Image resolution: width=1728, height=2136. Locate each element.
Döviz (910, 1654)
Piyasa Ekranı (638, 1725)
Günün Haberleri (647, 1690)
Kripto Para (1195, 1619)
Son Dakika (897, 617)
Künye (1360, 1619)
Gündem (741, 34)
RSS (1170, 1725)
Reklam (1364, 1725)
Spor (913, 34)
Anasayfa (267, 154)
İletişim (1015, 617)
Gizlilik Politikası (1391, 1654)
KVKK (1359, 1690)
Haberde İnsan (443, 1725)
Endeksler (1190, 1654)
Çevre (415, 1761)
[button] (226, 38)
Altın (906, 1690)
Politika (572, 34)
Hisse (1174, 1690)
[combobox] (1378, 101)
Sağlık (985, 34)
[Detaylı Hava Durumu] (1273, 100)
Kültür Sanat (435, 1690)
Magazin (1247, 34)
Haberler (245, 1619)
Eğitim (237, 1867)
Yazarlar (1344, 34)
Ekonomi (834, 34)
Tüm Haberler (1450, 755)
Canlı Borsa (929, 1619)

::::::

» **TASK**
Word for word, restate all of the data shown above.

» **RESPONSE TO THE EXERCISE**
Image resolution: width=1728, height=2136. Locate each element.
Döviz (910, 1654)
Piyasa Ekranı (638, 1725)
Günün Haberleri (647, 1690)
Kripto Para (1195, 1619)
Son Dakika (897, 617)
Künye (1360, 1619)
Gündem (741, 34)
RSS (1170, 1725)
Reklam (1364, 1725)
Spor (913, 34)
Anasayfa (267, 154)
İletişim (1015, 617)
Gizlilik Politikası (1391, 1654)
KVKK (1359, 1690)
Haberde İnsan (443, 1725)
Endeksler (1190, 1654)
Çevre (415, 1761)
[button] (226, 38)
Altın (906, 1690)
Politika (572, 34)
Hisse (1174, 1690)
[combobox] (1378, 101)
Sağlık (985, 34)
[Detaylı Hava Durumu] (1273, 100)
Kültür Sanat (435, 1690)
Magazin (1247, 34)
Haberler (245, 1619)
Eğitim (237, 1867)
Yazarlar (1344, 34)
Ekonomi (834, 34)
Tüm Haberler (1450, 755)
Canlı Borsa (929, 1619)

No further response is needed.